Après les dégâts causés par la dernière réforme et la dure expérience de la pandémie, c’est un moment idéal pour introduire dans le réseau de la santé et des services sociaux plus de démocratie et une plus grande responsabilisation envers la population.

Une telle proposition s’appuie sur des exemples de succès au Québec ou ailleurs, notamment dans les pays nordiques, et ne risque pas d’entacher l’efficacité anticipée ni d’entraîner des frais pour le Trésor public.

Nous proposons donc de créer au sein du réseau une instance bien identifiée, composée des responsables locaux des services de santé et des services sociaux œuvrant principalement en première ligne, auxquels s’associent des représentants élus du milieu municipal, des organismes communautaires, des GMF, des CLSC et des secteurs d’activité d’un territoire. Les frontières des territoires locaux, tracées selon les délimitations politiques et administratives reconnues, à savoir les MRC, en milieu semi-urbain et rural, et les arrondissements en milieu urbain, rendraient cette instance efficace et en étroite interaction avec la population.

Devant la proposition d’une agence Santé largement centralisée qui implique un fort mouvement de directives du haut vers le bas, il devient essentiel d’assurer le mouvement inverse, de faire contrepoids.

Il en va également de la responsabilisation à l’égard des populations là où elles vivent et évoluent.

À propos du privé

Le projet de loi 15 constitue une profession de foi envers le secteur privé et sa capacité à solutionner les problèmes d’accessibilité et de fourniture de services. Le marché privé est présenté comme complémentaire au réseau public alors qu’à plusieurs égards, particulièrement à celui des ressources humaines, il s’avère être un compétiteur d’importance. La vision globale du système dans lequel il doit s’insérer n’est pas explicite, et les données requises pour assurer la continuité des services sont rarement disponibles, constate la Vérificatrice générale. De plus, les assertions d’efficacité, de coûts moindres, de qualité, de services plus humains et de résultats sur la santé et le bien-être de la population n’ont pas été démontrées ni débattues au sein de la population. Sur plusieurs aspects, les résultats, recensés dans une littérature abondante sur des systèmes à dominance privée, ne sont pas de nature à rassurer.

L’article 2 du PL 15 met sur le même pied établissements publics et établissements privés. Des articles traitant du recours au privé parsèment le projet de loi, et les établissements publics pourront faire appel au secteur privé sans être contraints de s’assurer que le caractère public du régime soit respecté et protégé. Et que dire de l’article 647 qui confie au ministre de la Santé la fonction de surveiller « le marché des services du domaine de la santé et des services sociaux, notamment afin d’en connaître l’offre et la demande et les circonstances dans lesquelles les personnes ont accès aux services » ? Où sont les limites à ne pas franchir de façon à conserver un contrôle collectif sur un secteur aux responsabilités sociales, dont celles d’assurer une équité entre les différents groupes de populations et d’éviter l’amplification des inégalités qui subsistent dans la société québécoise ?

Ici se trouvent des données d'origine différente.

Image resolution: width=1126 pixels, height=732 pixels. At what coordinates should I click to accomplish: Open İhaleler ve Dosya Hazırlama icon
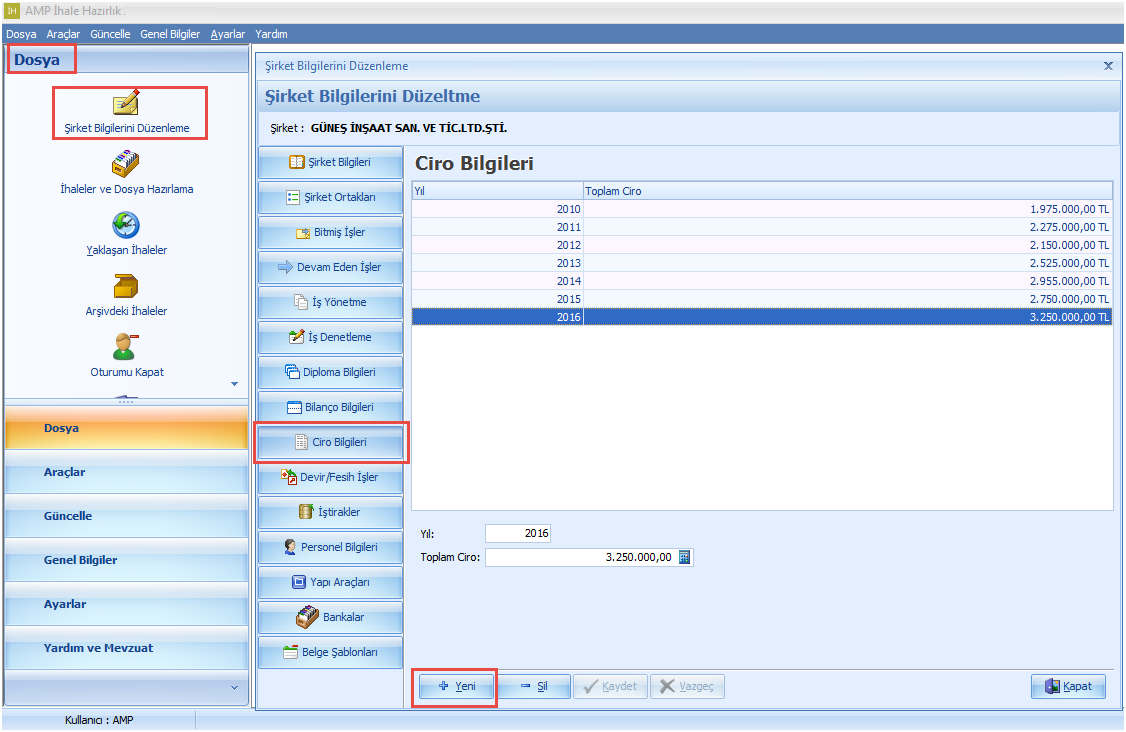(126, 164)
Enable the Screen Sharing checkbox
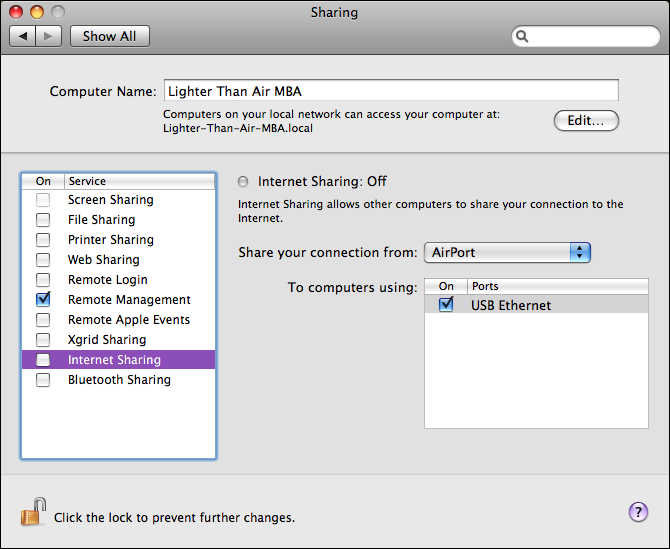Screen dimensions: 670x549 tap(43, 200)
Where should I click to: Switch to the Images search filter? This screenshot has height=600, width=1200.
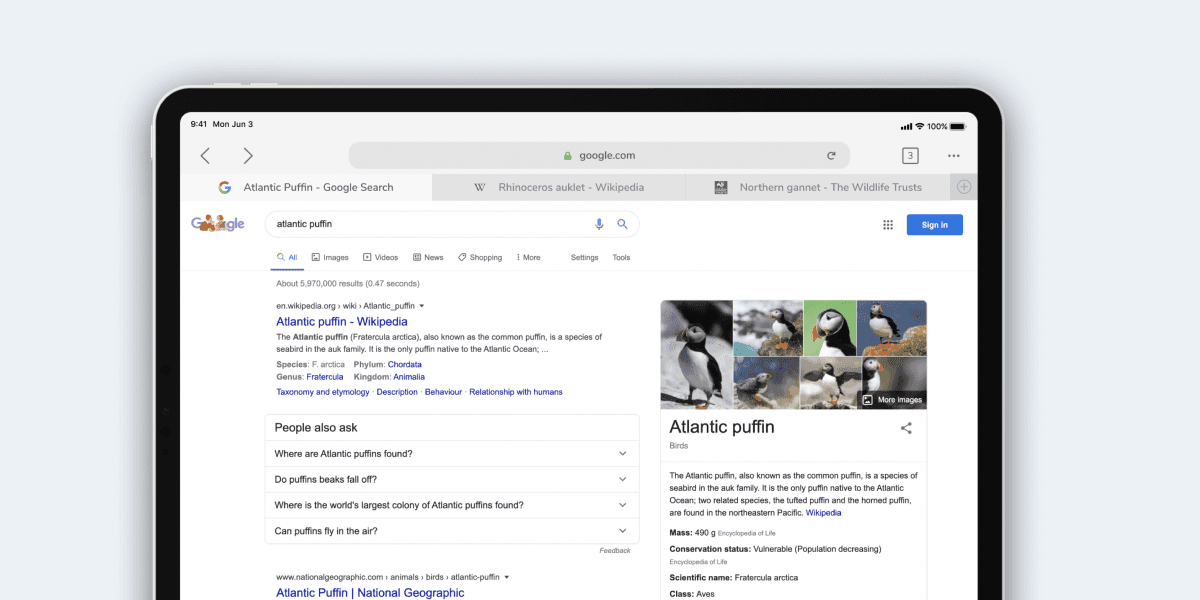coord(330,257)

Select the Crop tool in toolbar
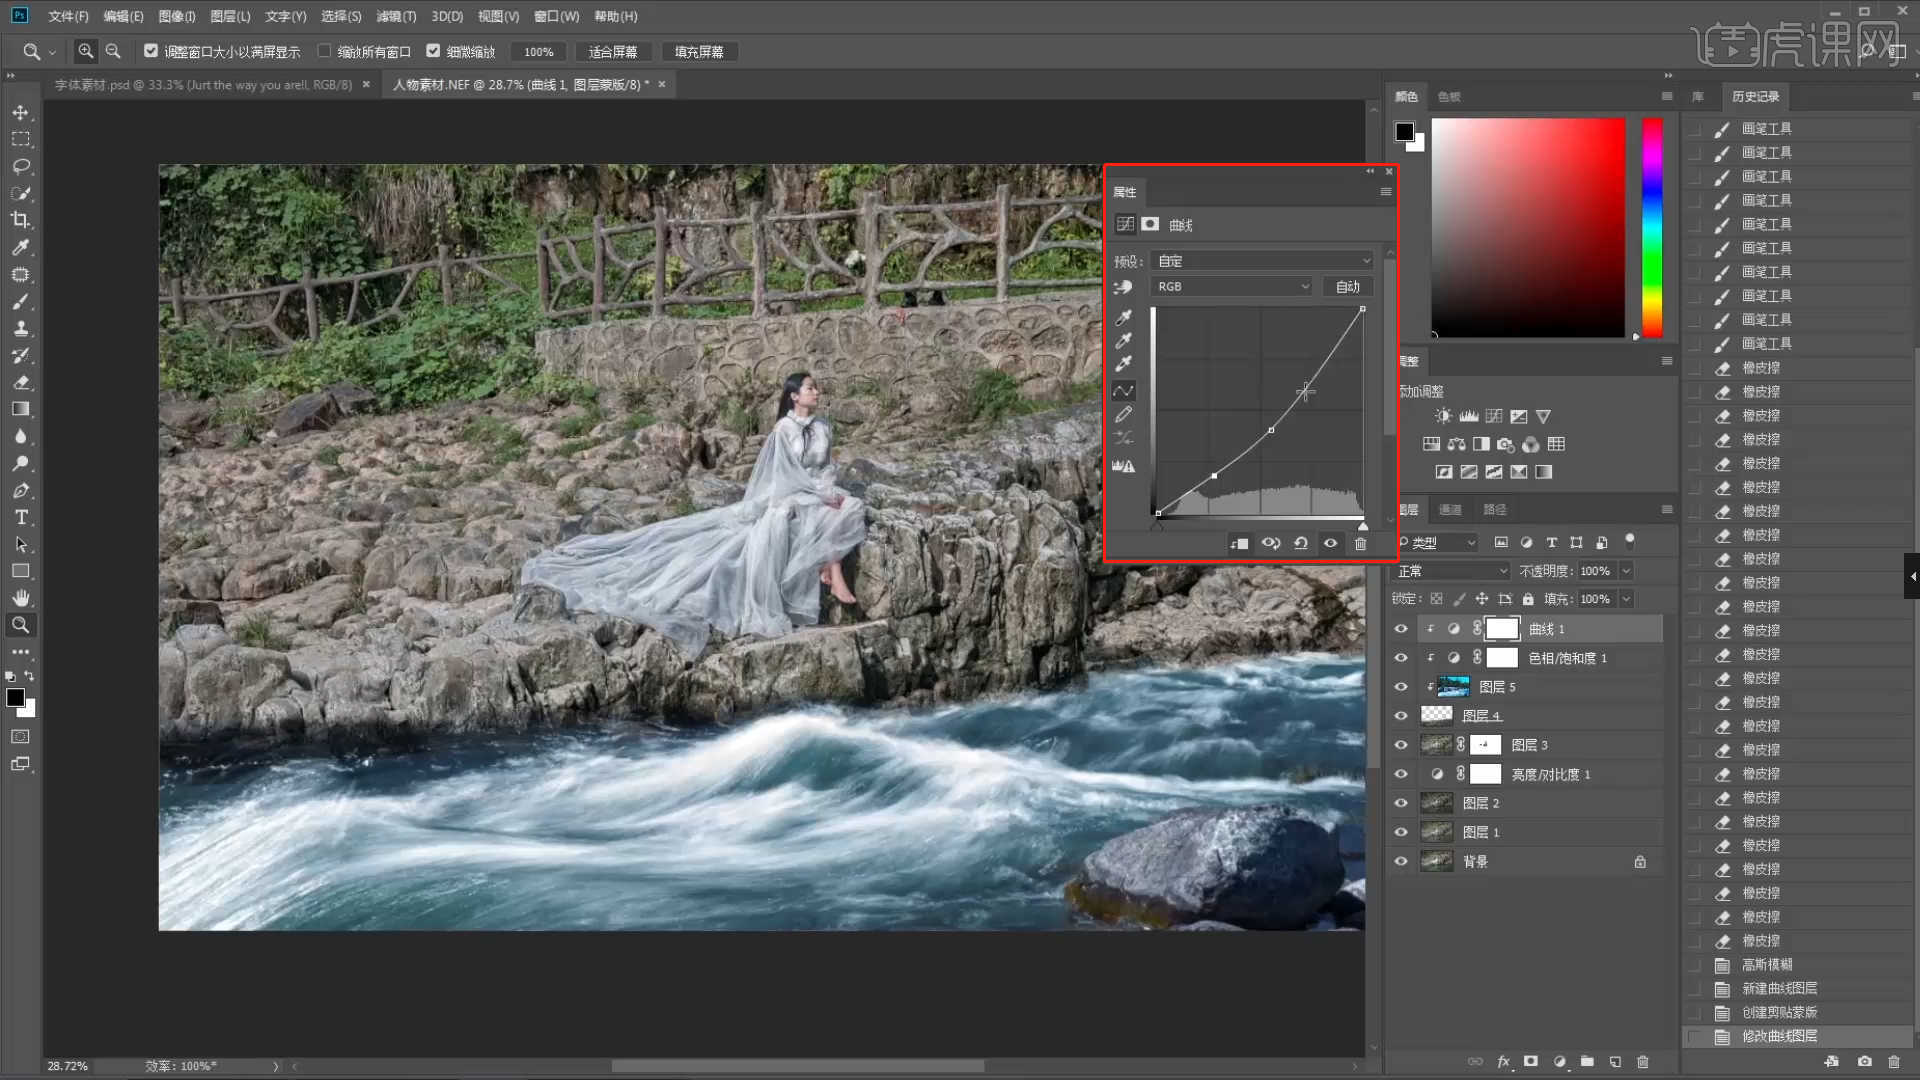coord(20,220)
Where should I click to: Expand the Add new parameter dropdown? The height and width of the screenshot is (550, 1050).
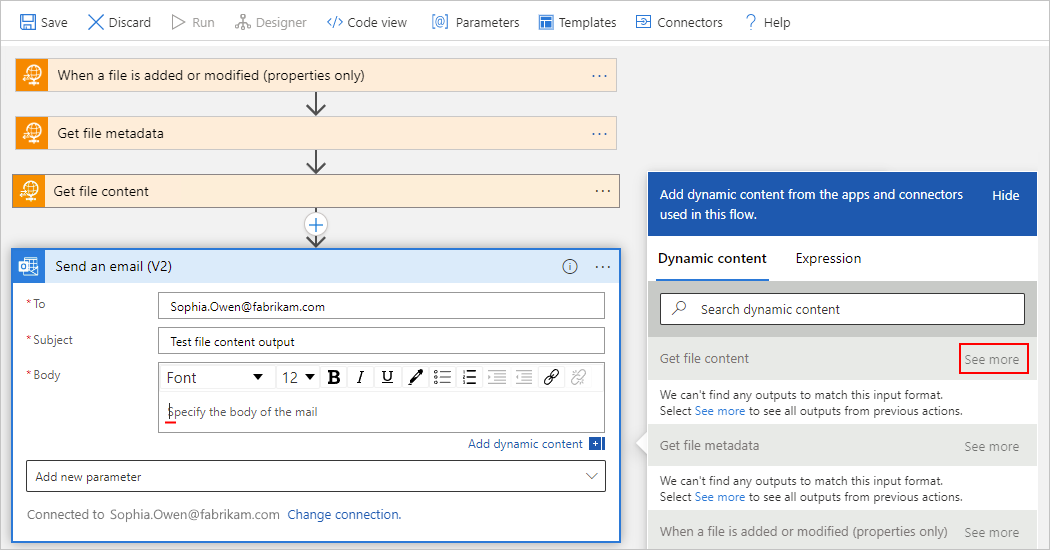(316, 477)
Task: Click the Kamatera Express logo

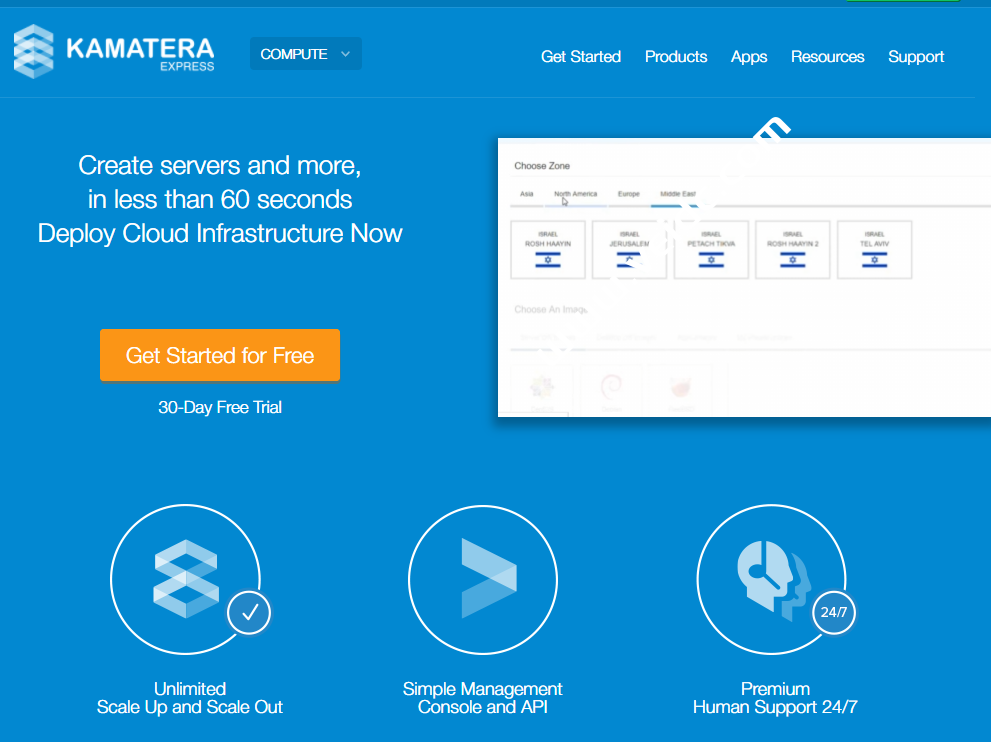Action: tap(114, 52)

Un tel recours au privé ouvre la porte à un délestage de responsabilités publiques, car celle d’assurer la santé et le bien-être de la population sera dorénavant partagée avec des entreprises privées (art. 452).

Or, le régime québécois est « fondamentalement » un régime public et universel. Sans engagement ferme pour maintenir ce caractère auquel est profondément attachée la population québécoise, le PL 15 opte unilatéralement pour un changement en favorisant le développement des services privés, notamment avec une croissance rapide d’une médecine partiellement ou totalement privée.

Dans ce contexte, il est urgent que le gouvernement ouvre à l’ensemble de la population le débat sur la place que doit occuper le privé dans le secteur de la santé et des services sociaux, de comparer le recours au secteur privé dans des États comparables au Québec, d’en évaluer la performance en fonction d’indicateurs de santé reconnus et de fournir les balises et les limites qui devront l’encadrer.

En conclusion

On se serait attendu à ce que l’action législative entreprise par le gouvernement constitue un effort plus important pour consolider les acquis du réseau public et lui permette de mieux servir les besoins de la population québécoise, plus spécifiquement en première ligne. Tout au long de la lecture des 300 pages du PL 15, on se demande sur quelles évaluations rigoureuses et quelles données probantes ont bien pu être formulées de telles positions gouvernementales.

Il est de la responsabilité sociale des différents acteurs, impliqués directement dans le réseau de la santé et des services sociaux, de signaler au gouvernement les deux pièges révélés par une littérature abondante et dans lesquels il s’engouffre avec son projet : le gigantisme des structures et le glissement vers le privé.